See the additional editorial notes at the end for more details about late postings and how they are not going to be a problem any longer.
FROM MAY 10, 2009, THE DAY FTER GAME THREE OF THE EARLY MAY 2009 WEST SEMIFINAL SERIES BETWEEN THE DALLAS MAVERICKS AND THE DENVER NUGGETS
Game Three was "won" by the Nuggets 106-105; the Nuggets took a 3-0 lead in the best of seven series with this win. For information about how and why this win was probably not really a win, see the previous Report of this series.
Originally Posted by chumdawg
I disagree vehemently. That Denver team is GOOD. I'd be surprised if they didn't send the Lakers series to seven, if not win it.

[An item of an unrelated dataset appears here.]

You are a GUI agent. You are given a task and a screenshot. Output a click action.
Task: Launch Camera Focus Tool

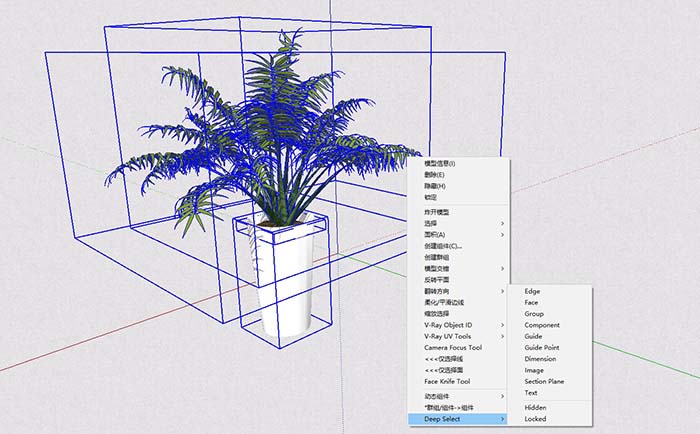[x=453, y=347]
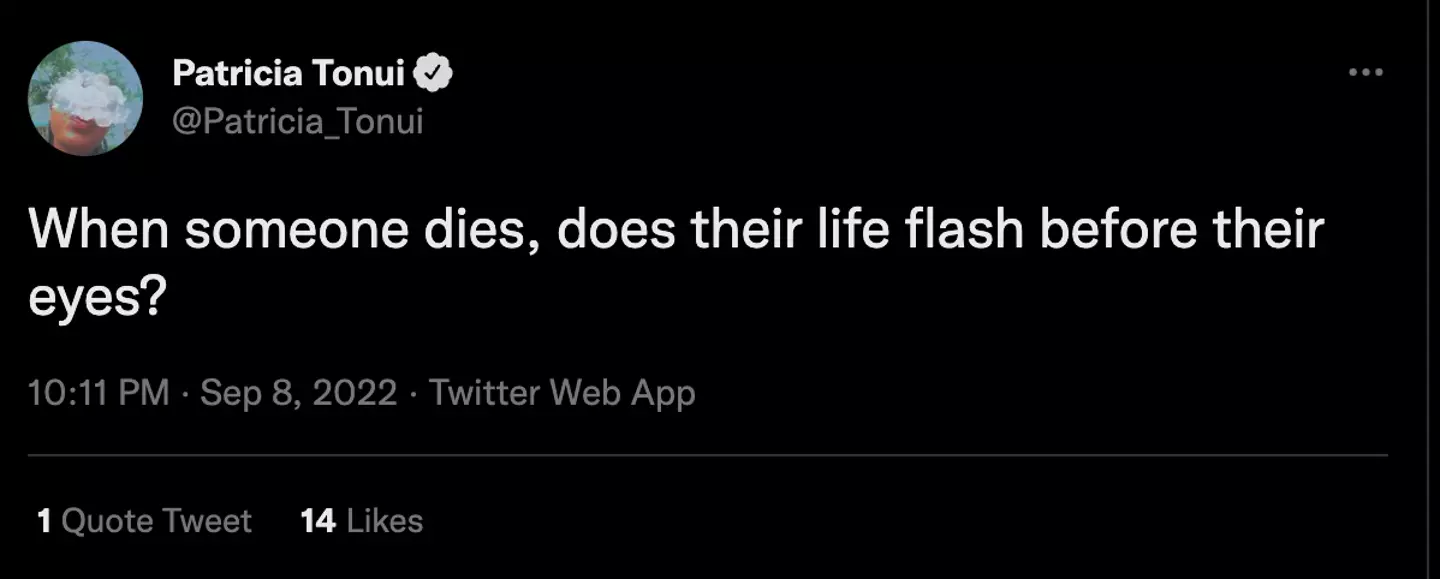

They are a very, VERY good team.
Yes, they are good, but also extremely lucky, and they still have not faced a team in the playoffs that is a true test.

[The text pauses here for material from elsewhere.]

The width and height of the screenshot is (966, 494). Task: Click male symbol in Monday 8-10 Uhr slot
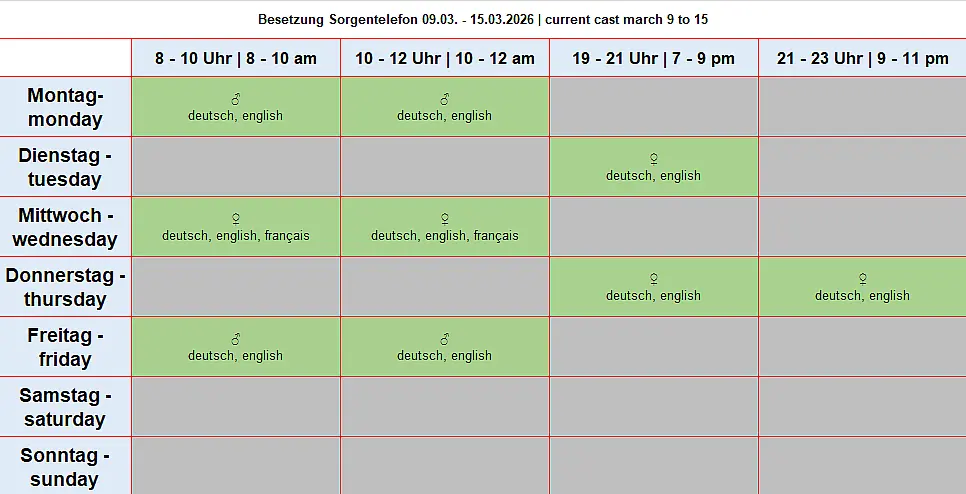(236, 99)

The Hornets were just a MASH unit and Josh Howard was limping around for you (for Dallas).
The biggest lucky break of all for the Nuggets this year was getting Chris Andersen, who was unemployed and out of the League last summer. Chris Andersen is like one of the best bench defensive players in the history of the NBA, and yet the Nuggets picked him up for no money, because all the General Managers were asleep at the switch regarding this player. Either that or the Nuggets just plain lucked out.

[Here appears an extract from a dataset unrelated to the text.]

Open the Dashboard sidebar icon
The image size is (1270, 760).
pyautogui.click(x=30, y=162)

You can not judge the Nuggets by their routs, because as I said, the way they are playing does have the effect of building big margins against teams that are not used to this extreme defensive style of play, especially if the teams being routed are banged up.
Laugh at your own risk if you want, but this is just another George Karl scheme that is ultimately weak, that sooner or later will fall flat, but unlike most of his other schemes, this one has far more people fooled than previous ones. And this may be the best Karl scheme ever.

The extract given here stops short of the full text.